三菱自動車との提携について語る日産自動車のカルロス・ゴーン社長=横浜市
日産自動車のカルロス・ゴーン社長が13日、報道陣のインタビューに応じた。「好機」だったからこそ、三菱自動車を傘下に収める基本合意を素早くまとめたと説明。三菱自に派遣する開発部門トップは、来週にも候補者を示すという。
三菱自動車の燃費偽装問題
「時期を決めるのは周辺状況。不幸な状況のなかでやってきた好機をつかめるか否か。それだけ」
ゴーン氏によると、三菱自の燃費偽装が発覚したあと即座に接触を図り、三菱自から「すべての責任を認め、何が起きても日産のすべての損失を補償する」と書面で約束された。
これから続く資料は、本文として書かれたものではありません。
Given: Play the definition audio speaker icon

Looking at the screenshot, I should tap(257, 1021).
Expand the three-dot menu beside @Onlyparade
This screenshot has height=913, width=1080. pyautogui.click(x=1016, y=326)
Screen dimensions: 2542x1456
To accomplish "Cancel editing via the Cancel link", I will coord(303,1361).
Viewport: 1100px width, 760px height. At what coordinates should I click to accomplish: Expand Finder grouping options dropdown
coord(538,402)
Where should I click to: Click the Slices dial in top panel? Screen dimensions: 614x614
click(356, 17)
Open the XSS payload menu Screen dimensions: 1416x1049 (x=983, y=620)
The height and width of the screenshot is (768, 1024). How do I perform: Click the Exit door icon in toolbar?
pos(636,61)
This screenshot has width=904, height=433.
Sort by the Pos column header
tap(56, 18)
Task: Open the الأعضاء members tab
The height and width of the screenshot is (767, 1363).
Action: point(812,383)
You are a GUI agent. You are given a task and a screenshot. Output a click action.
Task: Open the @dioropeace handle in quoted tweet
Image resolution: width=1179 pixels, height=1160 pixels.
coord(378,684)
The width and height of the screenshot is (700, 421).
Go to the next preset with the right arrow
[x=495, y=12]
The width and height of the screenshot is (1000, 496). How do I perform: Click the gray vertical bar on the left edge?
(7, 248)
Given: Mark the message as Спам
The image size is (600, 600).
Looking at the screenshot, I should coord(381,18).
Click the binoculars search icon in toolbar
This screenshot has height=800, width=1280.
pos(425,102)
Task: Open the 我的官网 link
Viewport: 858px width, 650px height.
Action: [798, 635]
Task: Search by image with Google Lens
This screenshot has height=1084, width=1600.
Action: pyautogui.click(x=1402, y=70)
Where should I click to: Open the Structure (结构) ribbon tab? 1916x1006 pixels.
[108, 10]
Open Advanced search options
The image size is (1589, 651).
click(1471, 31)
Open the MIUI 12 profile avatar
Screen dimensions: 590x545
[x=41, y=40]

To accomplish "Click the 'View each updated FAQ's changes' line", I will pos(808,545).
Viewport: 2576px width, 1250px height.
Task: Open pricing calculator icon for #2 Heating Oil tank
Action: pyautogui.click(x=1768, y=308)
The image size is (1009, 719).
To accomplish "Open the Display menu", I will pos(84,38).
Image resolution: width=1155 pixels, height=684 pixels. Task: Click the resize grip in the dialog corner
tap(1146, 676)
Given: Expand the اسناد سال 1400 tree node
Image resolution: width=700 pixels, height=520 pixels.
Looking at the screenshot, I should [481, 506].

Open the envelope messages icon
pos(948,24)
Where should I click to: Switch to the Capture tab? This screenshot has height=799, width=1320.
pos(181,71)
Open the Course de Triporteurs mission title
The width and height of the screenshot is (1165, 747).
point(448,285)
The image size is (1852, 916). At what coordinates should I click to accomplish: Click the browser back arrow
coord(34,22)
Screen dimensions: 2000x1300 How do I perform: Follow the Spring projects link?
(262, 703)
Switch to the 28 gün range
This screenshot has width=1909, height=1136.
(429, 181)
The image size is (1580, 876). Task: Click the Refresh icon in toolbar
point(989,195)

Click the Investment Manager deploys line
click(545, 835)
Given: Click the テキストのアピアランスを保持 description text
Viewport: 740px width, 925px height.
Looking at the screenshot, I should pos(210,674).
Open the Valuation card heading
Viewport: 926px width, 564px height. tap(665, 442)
「次に出たのが『これは、もっと一緒に協業できる好機か』という話だった」。検討の結果、相乗効果(車台共通化やエコカー共同開発)の余地が幅広いとわかった。「しかも株価が下落し、効果はますます目立った。明らかな好機と判断した」。三菱自株34%分の取得予定額は2370億円で、1株あたり468円52銭。偽装発覚前の4月19日の終値864円より4割超も低い。
三菱自の主要株主である三菱重工業、三菱商事、三菱東京UFJ銀行については「敵対的提携は好きではない。もし三菱グループの株主が反対だったら、提携に踏み切っていない」とした。株主も含め「原則的に合意できたのは発表の数日前」だったという。
■設備「過剰ではない」
リストラについては「今回の提携で工場閉鎖は義務ではない。いまは過剰な設備を抱えている状況にはない」と語り、三菱自の名古屋製作所(愛知県岡崎市)や水島製作所(岡山県倉敷市)などの工場は維持する考えを示した。